Heme proteins carry out a diverse array of functions in vivo while maintaining a well-conserved 3-over-3 α-helical structure. Human hemoglobin (Hb) is well-known for its oxygen transport function. Type 1 non-symbiotic hemoglobins (nsHb1) in plants and bacterial flavohemoglobins (fHb) from a variety of bacterial species have been predicted to carry out a nitric oxide dioxygenase function. In nsHb1 and fHb this function has been linked to protection from nitrosative stress. Herein, I combine photoacoustic calorimetry (PAC), transient absorption spectroscopy (TA), and classical molecular dynamics (cMD) simulations to characterize molecular mechanism of diatomic ligand interactions with a hexa-coordinate globin from plant (rice hemoglobin), bacterial flavohemoglobins and human hemoglobin.
In rice type 1 non-symbiotic hemoglobin (rHb1), the dynamics and energetics of structural changes associated with ligand photodissociation is strongly impacted by solvent and temperature, namely CO escape from the protein matrix is slower at pH = 6.0 compare to neutral pH (ns) due to the CD loop reorganization which forms a pathway for ligand escape. In human hemoglobin, exogenous allosteric effectors modulate energetics of conformational changes associated with the CO and O2 escape although the effectors impact on rate constants for ligand association is small. The conformational dynamics associated with ligand photorelease from fHbs from Cupriavidus necator (FHP) and Staphylococcus aureus (HMPSa) are strongly modulated by the presence of azole drugs indicating that drug association modulates structural properties of the heme binding pocket.

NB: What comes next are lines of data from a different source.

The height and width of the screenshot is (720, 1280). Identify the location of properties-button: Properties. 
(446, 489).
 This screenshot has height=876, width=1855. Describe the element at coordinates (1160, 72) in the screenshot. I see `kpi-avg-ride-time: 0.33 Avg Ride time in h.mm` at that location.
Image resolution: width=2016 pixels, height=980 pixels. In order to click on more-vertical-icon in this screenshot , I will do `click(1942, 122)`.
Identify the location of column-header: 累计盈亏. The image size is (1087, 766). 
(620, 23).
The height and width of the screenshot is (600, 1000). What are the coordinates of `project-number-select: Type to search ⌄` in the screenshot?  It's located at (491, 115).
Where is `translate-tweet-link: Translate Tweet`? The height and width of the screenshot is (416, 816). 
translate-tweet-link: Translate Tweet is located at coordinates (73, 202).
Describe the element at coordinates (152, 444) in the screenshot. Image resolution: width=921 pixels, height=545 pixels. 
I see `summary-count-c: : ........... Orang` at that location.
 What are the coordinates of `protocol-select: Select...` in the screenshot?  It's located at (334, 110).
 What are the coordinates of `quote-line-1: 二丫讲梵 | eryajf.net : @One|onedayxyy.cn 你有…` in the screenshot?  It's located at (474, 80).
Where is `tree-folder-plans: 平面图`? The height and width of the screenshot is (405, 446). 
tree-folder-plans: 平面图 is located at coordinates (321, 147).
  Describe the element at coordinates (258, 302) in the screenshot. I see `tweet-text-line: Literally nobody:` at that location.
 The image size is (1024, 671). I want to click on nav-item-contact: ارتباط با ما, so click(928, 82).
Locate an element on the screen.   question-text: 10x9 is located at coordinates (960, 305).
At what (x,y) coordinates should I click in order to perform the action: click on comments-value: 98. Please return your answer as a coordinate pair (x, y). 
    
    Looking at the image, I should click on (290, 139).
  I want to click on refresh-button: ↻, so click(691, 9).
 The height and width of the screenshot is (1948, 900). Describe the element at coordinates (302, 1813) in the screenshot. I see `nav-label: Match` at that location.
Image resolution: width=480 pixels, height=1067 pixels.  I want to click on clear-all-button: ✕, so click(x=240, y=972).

In addition, we carried out a study of the formation of the DNA intercalated motif (i-motif). The formation of the structure is strongly favored at acidic pH; therefore, PAC was combined with a 2-nitrobenzaldehyde pH-jump to probe formation of the i-motif on fast timescales. i-Motif folding is two-step process with the initial protonation of cytosine residues being endothermic with ΔHfast=8.5 ± 7.0 kcal mol-1 and ΔVfast=10.4 ± 1.6 mL mol-1 and subsequent nucleation/i-motif folding (τ = 140 ns) with ΔHslow=-51.5 ± 4.8 kcal mol-1 and ΔVslow=-6.6 ± 0.9 mL mol-1. The above results indicate that PAC can be employed to study diverse biochemical reactions such as DNA folding, drug binding and ligand photorelease from proteins.